| Extracted records |
::::

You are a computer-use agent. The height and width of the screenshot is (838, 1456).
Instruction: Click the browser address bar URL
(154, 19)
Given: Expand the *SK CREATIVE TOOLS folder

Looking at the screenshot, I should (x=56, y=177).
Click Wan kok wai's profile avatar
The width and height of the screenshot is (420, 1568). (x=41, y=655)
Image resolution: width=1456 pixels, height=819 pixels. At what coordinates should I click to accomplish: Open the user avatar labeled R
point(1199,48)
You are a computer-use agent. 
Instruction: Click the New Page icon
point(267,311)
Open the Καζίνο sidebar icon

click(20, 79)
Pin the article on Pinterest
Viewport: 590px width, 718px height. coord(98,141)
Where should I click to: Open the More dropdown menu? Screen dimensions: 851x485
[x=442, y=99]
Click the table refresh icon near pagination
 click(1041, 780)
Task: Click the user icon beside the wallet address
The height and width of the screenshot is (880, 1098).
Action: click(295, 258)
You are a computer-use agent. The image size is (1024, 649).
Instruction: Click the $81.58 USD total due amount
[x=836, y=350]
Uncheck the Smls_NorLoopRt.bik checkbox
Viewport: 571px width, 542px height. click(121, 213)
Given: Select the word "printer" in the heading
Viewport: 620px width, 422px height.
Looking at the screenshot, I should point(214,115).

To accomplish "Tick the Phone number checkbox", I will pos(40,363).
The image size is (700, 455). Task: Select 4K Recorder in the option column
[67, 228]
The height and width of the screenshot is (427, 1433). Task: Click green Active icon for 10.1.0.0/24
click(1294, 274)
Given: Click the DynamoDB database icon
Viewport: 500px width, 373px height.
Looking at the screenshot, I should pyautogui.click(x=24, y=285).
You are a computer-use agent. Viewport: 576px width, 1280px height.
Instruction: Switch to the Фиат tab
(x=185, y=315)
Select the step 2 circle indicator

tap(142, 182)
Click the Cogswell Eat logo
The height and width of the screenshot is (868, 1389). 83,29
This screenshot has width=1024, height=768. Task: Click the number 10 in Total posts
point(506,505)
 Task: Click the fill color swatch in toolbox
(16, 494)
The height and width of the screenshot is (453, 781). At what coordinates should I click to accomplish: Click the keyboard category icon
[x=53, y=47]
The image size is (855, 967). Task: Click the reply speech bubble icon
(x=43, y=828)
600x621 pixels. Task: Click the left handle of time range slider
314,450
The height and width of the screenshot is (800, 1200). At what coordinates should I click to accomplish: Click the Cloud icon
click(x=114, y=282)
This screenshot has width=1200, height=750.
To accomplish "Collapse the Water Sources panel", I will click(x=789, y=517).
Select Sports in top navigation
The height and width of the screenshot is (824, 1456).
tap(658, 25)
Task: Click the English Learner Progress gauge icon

::::

| What the task asks |
Using the records above, copy word for word the line with "600x621 pixels. Task: Click", the line with "This screenshot has width=1200, height=750.", and every line between them.

| Task response |
600x621 pixels. Task: Click the left handle of time range slider
314,450
The height and width of the screenshot is (800, 1200). At what coordinates should I click to accomplish: Click the Cloud icon
click(x=114, y=282)
This screenshot has width=1200, height=750.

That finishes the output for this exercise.